Наталья Кирилловна хотела пройти к мужу, но перед ней стеной встали ближний боярин Федор Федорович Куракин и оружейничий Богдан Матвеевич Хитрово. Не пустили, держали у дверей до тех пор, пока патриарх Иоаким, спешно совершавший над умиравшим царем обряд пострижения, не вышел из опочивальни, громко провозгласив имя наследника – Федора. Все отозвались радостной здравицей. Наталья Кирилловна с сыном кинулась в опочивальню. Ей никто не мешал.
Алексей Михайлович уже никого не узнавал. Прерывисто хрипел, отходил. В четвертом часу ночи хрип как-то сразу и легко оборвался. В опочивальне тут же началась похоронная суета, явились какие-то монашки, монахи, забегала прислуга. Наталья Кирилловна, сжав руку Петра, вышла.
***
Успенский собор. Заупокойная служба. Свечи, торжественное стройное пение, молитвенный шепот матери, прерываемый рыданиями… Бояре шепчутся между собой; теперь надо ждать перемен. Да, больших перемен.
Перемены действительно не заставили себя ждать. При дворе вновь взяли верх Милославские, родственники первой супруги Алексея Михайловича.

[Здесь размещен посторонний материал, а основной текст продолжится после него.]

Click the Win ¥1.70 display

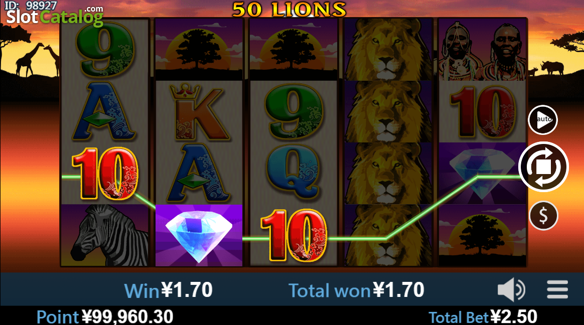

В Москву возвратился Иван Михайлович Милославский, некогда по настоянию Нарышкиных сосланный воеводствовать в Астрахань. Ходил по дворцу хозяином, надолго вместе с Хитрово и Куракиным запирался у царя Федора. Вскоре посыпались опалы. Нарышкиных, отца и братьев Натальи Кирилловны, разослали в дальние города; самой вдовой царице с детьми позволили жить в Москве, но не во дворце, а в селе Преображенском. Потом пришел черед Матвеева. На одном из утренних приемов во дворце его встретил боярин Родион Матвеевич Стрешнев с государевым указом: быть ему на службе в Верхотурье воеводой. Из Москвы Артамон Сергеевич выехал еще со всей подобающей его сану честью – с большой свитой и двумя пушками для безопасности в пути. Но уже в Лаишеве его догнал полуголова московских стрельцов Лужин и от государева имени потребовал выдать цифирный лечебник и двоих человек: Ивана Еврея и карлу Захара – для розыска. Матвеев ответил, что книгу оставил в Аптекарском приказе, а людей выдал.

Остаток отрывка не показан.